Pero el Romanticismo, del que aún bebemos, trasladará la ópera a otros ambientes, con argumentos ultra románticos (Norma, Lucia di Lamermoor) o descontextualizados de la obra original (El barbero de Sevilla). Viva la libertà, en este caso, de interpretar.

Y llegamos a Wagner, el denostado, criticado y peculiar autor del S. XIX, contradictorio en sus planteamientos: desde el Romanticismo absoluto de El holandés errante, hasta la influencia de las tendencias sociales de la época de la Revolución de 1848, con Bakunin, Proudhon y otros, que se manifiestan en el Anillo del Nibelungo. De este modo, en Wagner se pueden observar las influencias de diversas tendencias filosóficas: las ideas de Schopenhauer, que se traducen en el texto de Tristán e Isolda con la exaltación de la muerte; las ideas político-sociales personificadas en la lucha entre dioses y hombres para conseguir el poder, que se desarrollan en El anillo del Nibelungo; la dificultad de la creación y del arte, recogida de las lecturas de Nietzsche, que se manifiesta en Los maestros cantores de Nuremberg y finalmente, la influencia de las ideas cristianas, en Parsifal. De la misma forma como podemos encontrar el fervor patriótico en el Nabucco de Verdi o en La Muette de Portici, de Auber, censurada por su contenido revolucionario, pero que a raíz de una representación en el teatro de La Monnaie, en Bruselas el 25 de agosto de 1830, provocó el inicio de la revolución que permitió la independencia de Bélgica. En todas estas obras se producen verdaderos intentos de transmitir una ideología por un vehículo aparentemente festivo o que ahora nos lo parece.

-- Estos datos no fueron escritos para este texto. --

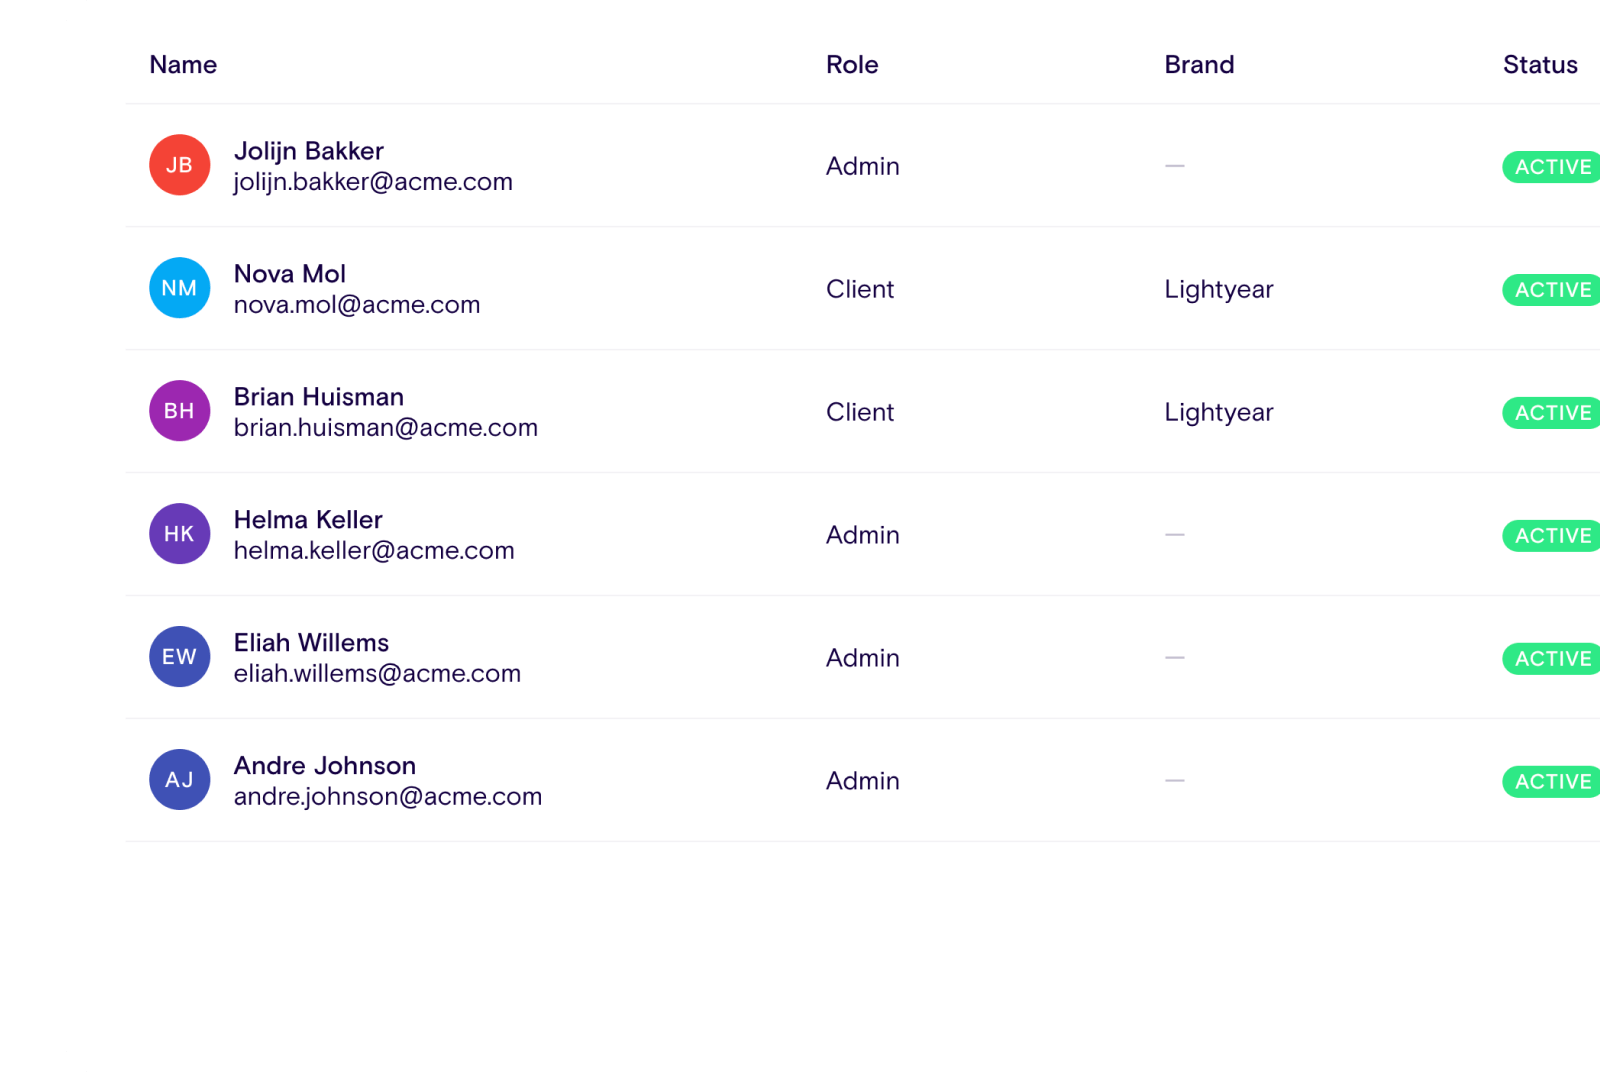Click the nova.mol@acme.com email address
The height and width of the screenshot is (1072, 1600).
point(357,305)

Hoy estamos en otro nivel: la ópera es el mundo de unos cuantos que repiten y repiten, vaya repetimos y repetimos obras, pour le plaisir. Nadie siente la necesidad de opinar sobre el trasfondo de un argumento archiconocido de una ópera que ha visto ¿cuántas veces? El poder didáctico ha desaparecido. Salvo cuando un productor toma el toro por los cuernos y nos pone ante nuestros fantasmas. ¿En qué puede consistir ahora la novedad? ¿En un gran cantante? ¿En una extraordinaria orquesta? ¿En un magnífico director? Eso es indispensable, pero no enseña nada. Nos proporciona placer, que ya es mucho, pero quizá no justifica la inversión. El auténtico intérprete en la actualidad es el productor, que es quien permite a la audiencia darse cuenta de las intenciones del autor. O de la propia interpretación del productor. Este o esta puede destruir la obra (véase el Tristán e Isolda de Katarina Wagner en escena en el Festival de Bayreuth), pero también puede sacudir nuestros más íntimos sentimientos y conectar con los más hondos problemas de la sociedad, como hace Barry Koski en Los Maestros cantores de Nuremberg, en escena también en el Festival de Bayreuth.

La ópera puede seguir teniendo, pues, una función educativa. Puede seguir advirtiéndonos del racismo que sigue imperando en la sociedad; de los efectos de la lucha por el poder; de la necesidad de reformar nuestras ideas tradicionales. En el fondo, sigue estando, como dice don Giovanni, «aperta a tutti quanti. Viva la libertà».

Encarnación Roca Trías, vicepresidente del Tribunal Constitucional y académica de número de la Real Academia de Jurisprudencia y Legislación.